──────── Task material ────────

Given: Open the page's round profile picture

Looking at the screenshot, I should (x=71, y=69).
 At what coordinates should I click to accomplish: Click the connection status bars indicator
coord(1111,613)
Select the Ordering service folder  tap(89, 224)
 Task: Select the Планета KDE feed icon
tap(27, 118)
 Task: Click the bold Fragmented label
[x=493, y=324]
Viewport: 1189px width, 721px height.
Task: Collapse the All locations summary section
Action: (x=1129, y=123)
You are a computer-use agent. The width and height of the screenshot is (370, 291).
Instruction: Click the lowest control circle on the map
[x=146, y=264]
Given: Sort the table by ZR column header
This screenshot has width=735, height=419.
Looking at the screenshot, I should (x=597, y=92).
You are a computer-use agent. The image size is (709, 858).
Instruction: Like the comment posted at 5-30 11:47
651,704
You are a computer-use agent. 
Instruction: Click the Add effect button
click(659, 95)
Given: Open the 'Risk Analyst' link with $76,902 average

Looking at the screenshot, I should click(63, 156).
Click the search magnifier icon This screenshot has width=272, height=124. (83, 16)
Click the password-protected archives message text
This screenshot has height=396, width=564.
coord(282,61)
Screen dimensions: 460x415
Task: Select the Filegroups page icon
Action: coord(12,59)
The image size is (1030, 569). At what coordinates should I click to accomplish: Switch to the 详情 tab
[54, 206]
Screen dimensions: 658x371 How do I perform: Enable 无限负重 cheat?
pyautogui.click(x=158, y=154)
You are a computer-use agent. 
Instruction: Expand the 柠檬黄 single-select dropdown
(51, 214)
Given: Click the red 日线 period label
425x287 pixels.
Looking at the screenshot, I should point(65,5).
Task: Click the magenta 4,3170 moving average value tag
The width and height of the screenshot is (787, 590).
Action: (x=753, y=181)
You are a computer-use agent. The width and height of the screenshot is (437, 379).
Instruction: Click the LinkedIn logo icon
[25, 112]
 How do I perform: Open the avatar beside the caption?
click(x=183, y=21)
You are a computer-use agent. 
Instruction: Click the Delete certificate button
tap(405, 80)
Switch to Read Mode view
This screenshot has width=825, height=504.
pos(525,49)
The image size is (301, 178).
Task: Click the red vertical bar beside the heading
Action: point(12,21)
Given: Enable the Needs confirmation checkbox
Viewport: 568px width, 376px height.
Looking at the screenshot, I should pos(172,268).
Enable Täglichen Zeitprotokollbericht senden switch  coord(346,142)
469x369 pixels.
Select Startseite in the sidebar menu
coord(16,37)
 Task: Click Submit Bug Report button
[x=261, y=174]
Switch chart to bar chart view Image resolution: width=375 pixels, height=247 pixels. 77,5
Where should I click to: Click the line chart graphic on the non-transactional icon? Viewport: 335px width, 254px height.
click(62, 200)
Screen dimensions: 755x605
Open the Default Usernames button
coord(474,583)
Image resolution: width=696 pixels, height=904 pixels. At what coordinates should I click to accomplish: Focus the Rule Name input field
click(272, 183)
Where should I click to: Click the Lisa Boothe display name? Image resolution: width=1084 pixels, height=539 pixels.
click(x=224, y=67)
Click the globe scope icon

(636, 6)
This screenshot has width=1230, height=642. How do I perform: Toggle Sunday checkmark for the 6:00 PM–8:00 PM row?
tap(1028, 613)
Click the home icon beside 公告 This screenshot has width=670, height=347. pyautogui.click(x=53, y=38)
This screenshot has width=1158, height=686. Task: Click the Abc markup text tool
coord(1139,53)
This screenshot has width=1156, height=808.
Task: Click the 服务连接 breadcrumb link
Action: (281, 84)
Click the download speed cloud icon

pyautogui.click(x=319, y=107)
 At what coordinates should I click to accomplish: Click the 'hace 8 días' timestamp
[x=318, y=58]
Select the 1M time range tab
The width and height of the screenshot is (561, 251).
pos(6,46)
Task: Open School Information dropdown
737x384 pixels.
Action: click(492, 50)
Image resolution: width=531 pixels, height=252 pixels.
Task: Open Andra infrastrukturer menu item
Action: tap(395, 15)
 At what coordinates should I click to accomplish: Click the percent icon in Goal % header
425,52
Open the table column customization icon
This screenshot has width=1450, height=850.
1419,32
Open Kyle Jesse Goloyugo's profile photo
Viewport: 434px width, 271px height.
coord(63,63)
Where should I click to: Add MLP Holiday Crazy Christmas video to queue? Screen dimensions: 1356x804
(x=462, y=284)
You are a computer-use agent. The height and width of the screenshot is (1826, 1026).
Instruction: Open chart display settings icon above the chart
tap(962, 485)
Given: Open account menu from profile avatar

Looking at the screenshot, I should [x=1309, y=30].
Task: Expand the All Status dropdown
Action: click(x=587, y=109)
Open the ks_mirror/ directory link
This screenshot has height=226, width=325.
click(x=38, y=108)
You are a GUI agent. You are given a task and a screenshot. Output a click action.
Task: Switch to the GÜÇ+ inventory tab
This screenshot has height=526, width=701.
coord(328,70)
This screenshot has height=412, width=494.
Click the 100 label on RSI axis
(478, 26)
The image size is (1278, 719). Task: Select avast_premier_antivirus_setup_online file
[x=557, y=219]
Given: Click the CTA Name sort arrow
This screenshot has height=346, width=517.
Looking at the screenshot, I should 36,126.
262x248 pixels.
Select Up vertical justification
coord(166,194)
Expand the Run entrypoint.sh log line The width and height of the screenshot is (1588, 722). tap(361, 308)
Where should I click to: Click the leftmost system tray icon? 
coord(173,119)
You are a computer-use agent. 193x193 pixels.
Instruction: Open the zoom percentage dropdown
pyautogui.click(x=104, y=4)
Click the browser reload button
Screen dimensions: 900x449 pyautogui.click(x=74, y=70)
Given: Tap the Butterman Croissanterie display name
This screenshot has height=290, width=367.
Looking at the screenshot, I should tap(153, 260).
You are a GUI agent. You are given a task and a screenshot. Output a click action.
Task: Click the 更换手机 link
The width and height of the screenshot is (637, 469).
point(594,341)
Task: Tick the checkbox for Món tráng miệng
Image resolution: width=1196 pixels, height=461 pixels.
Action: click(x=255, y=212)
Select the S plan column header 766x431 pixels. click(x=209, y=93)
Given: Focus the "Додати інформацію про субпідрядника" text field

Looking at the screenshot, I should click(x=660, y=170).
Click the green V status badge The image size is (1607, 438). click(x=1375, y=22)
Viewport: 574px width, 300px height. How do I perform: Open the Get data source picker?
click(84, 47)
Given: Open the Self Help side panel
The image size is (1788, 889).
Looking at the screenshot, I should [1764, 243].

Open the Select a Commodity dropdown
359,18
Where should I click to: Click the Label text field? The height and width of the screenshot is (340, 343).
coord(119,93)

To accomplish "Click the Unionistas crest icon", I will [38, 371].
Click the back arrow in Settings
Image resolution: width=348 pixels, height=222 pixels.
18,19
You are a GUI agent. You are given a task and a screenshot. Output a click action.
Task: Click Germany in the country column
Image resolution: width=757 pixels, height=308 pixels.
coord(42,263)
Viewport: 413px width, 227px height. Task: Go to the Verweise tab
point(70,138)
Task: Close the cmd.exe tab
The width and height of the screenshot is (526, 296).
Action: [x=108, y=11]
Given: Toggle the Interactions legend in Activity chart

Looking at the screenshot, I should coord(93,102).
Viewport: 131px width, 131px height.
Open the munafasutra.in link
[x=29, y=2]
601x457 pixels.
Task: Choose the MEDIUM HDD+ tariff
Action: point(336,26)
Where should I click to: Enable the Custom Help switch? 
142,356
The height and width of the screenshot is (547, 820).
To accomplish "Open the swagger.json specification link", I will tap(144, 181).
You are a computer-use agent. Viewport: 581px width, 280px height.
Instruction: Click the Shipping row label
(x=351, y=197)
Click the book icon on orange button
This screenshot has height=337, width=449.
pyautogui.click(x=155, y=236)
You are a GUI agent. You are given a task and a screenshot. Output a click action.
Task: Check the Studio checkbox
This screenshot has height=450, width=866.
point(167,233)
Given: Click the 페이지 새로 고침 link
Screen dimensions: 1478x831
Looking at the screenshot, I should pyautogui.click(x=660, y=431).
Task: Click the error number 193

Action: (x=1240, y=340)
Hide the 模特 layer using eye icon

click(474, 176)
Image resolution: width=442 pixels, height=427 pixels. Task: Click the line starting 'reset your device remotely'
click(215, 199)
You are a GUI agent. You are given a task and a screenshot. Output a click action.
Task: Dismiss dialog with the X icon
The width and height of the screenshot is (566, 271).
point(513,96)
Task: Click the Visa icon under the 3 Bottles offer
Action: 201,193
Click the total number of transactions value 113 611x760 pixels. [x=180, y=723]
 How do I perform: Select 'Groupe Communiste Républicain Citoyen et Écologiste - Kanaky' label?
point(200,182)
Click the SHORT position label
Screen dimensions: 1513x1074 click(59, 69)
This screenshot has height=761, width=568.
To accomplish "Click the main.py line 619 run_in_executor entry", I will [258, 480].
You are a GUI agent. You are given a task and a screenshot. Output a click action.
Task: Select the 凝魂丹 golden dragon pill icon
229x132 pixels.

────────

If a line in the entries above has the word "value", copy it.

Task: Click the magenta 4,3170 moving average value tag
Click the total number of transactions value 113 611x760 pixels. [x=180, y=723]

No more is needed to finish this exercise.